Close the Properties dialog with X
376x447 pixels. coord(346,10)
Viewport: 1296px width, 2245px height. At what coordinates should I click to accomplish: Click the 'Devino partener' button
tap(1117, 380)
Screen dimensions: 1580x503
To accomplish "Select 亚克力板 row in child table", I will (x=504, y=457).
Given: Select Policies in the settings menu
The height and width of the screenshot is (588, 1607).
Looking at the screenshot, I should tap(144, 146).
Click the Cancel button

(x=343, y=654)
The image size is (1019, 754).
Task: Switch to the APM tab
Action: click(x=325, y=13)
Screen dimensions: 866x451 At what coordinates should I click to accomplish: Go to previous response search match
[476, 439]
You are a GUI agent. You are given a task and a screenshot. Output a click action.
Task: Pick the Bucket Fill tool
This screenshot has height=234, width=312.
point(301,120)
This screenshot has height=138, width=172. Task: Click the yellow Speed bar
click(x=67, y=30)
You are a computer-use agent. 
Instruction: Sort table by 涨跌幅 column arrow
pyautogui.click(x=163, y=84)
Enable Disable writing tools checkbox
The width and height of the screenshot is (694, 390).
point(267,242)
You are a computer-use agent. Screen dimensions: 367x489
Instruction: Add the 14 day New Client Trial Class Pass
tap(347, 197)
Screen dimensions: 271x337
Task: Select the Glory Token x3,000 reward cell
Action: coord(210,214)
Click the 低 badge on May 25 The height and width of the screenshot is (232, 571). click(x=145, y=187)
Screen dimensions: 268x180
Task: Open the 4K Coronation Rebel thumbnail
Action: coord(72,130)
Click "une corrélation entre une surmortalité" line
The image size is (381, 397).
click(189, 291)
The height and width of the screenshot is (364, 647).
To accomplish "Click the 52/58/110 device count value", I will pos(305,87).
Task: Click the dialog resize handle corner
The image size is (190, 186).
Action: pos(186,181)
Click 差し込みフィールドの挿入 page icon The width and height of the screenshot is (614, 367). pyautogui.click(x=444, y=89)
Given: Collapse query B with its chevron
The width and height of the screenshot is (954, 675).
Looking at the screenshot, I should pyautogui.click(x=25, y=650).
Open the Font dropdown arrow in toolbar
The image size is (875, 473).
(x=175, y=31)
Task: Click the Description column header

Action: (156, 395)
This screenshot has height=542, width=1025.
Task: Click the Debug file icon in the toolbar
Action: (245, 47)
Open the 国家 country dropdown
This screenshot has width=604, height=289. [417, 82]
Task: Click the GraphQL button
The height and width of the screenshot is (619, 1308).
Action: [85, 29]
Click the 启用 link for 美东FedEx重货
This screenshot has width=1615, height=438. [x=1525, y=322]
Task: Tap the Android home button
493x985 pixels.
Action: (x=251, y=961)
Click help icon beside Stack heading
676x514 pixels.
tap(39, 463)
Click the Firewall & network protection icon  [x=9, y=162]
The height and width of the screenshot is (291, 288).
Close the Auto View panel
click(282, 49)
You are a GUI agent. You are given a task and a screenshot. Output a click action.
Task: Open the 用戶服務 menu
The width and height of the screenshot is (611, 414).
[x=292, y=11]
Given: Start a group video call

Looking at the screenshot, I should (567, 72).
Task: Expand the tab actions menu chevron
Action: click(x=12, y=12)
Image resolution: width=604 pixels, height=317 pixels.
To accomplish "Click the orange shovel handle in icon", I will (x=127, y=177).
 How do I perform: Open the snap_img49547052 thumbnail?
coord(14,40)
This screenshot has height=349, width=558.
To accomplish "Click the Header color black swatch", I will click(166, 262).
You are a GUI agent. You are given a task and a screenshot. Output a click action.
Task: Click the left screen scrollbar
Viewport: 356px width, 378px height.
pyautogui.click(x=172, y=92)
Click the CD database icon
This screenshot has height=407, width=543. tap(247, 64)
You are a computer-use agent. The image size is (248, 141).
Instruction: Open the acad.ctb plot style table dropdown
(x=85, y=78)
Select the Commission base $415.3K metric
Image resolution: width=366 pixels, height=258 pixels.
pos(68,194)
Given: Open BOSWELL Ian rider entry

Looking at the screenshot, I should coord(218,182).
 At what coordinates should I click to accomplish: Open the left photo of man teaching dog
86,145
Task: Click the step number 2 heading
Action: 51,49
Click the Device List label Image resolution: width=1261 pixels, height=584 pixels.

PROBLEM DETAILS: Extract every record and return it verbatim.

YOUR SOLUTION:
Close the Properties dialog with X
376x447 pixels. coord(346,10)
Viewport: 1296px width, 2245px height. At what coordinates should I click to accomplish: Click the 'Devino partener' button
tap(1117, 380)
Screen dimensions: 1580x503
To accomplish "Select 亚克力板 row in child table", I will (x=504, y=457).
Given: Select Policies in the settings menu
The height and width of the screenshot is (588, 1607).
Looking at the screenshot, I should tap(144, 146).
Click the Cancel button

(x=343, y=654)
The image size is (1019, 754).
Task: Switch to the APM tab
Action: click(x=325, y=13)
Screen dimensions: 866x451 At what coordinates should I click to accomplish: Go to previous response search match
[476, 439]
You are a GUI agent. You are given a task and a screenshot. Output a click action.
Task: Pick the Bucket Fill tool
This screenshot has height=234, width=312.
point(301,120)
This screenshot has height=138, width=172. Task: Click the yellow Speed bar
click(x=67, y=30)
You are a computer-use agent. 
Instruction: Sort table by 涨跌幅 column arrow
pyautogui.click(x=163, y=84)
Enable Disable writing tools checkbox
The width and height of the screenshot is (694, 390).
point(267,242)
You are a computer-use agent. Screen dimensions: 367x489
Instruction: Add the 14 day New Client Trial Class Pass
tap(347, 197)
Screen dimensions: 271x337
Task: Select the Glory Token x3,000 reward cell
Action: coord(210,214)
Click the 低 badge on May 25 The height and width of the screenshot is (232, 571). click(x=145, y=187)
Screen dimensions: 268x180
Task: Open the 4K Coronation Rebel thumbnail
Action: coord(72,130)
Click "une corrélation entre une surmortalité" line
The image size is (381, 397).
click(189, 291)
The height and width of the screenshot is (364, 647).
To accomplish "Click the 52/58/110 device count value", I will pos(305,87).
Task: Click the dialog resize handle corner
The image size is (190, 186).
Action: pos(186,181)
Click 差し込みフィールドの挿入 page icon The width and height of the screenshot is (614, 367). pyautogui.click(x=444, y=89)
Given: Collapse query B with its chevron
The width and height of the screenshot is (954, 675).
Looking at the screenshot, I should pyautogui.click(x=25, y=650).
Open the Font dropdown arrow in toolbar
The image size is (875, 473).
(x=175, y=31)
Task: Click the Description column header

Action: (156, 395)
This screenshot has height=542, width=1025.
Task: Click the Debug file icon in the toolbar
Action: (245, 47)
Open the 国家 country dropdown
This screenshot has width=604, height=289. [417, 82]
Task: Click the GraphQL button
The height and width of the screenshot is (619, 1308).
Action: [85, 29]
Click the 启用 link for 美东FedEx重货
This screenshot has width=1615, height=438. [x=1525, y=322]
Task: Tap the Android home button
493x985 pixels.
Action: (x=251, y=961)
Click help icon beside Stack heading
676x514 pixels.
tap(39, 463)
Click the Firewall & network protection icon  [x=9, y=162]
The height and width of the screenshot is (291, 288).
Close the Auto View panel
click(282, 49)
You are a GUI agent. You are given a task and a screenshot. Output a click action.
Task: Open the 用戶服務 menu
The width and height of the screenshot is (611, 414).
[x=292, y=11]
Given: Start a group video call

Looking at the screenshot, I should (567, 72).
Task: Expand the tab actions menu chevron
Action: click(x=12, y=12)
Image resolution: width=604 pixels, height=317 pixels.
To accomplish "Click the orange shovel handle in icon", I will (x=127, y=177).
 How do I perform: Open the snap_img49547052 thumbnail?
coord(14,40)
This screenshot has height=349, width=558.
To accomplish "Click the Header color black swatch", I will click(166, 262).
You are a GUI agent. You are given a task and a screenshot. Output a click action.
Task: Click the left screen scrollbar
Viewport: 356px width, 378px height.
pyautogui.click(x=172, y=92)
Click the CD database icon
This screenshot has height=407, width=543. tap(247, 64)
You are a computer-use agent. The image size is (248, 141).
Instruction: Open the acad.ctb plot style table dropdown
(x=85, y=78)
Select the Commission base $415.3K metric
Image resolution: width=366 pixels, height=258 pixels.
pos(68,194)
Given: Open BOSWELL Ian rider entry

Looking at the screenshot, I should coord(218,182).
 At what coordinates should I click to accomplish: Open the left photo of man teaching dog
86,145
Task: Click the step number 2 heading
Action: 51,49
Click the Device List label Image resolution: width=1261 pixels, height=584 pixels.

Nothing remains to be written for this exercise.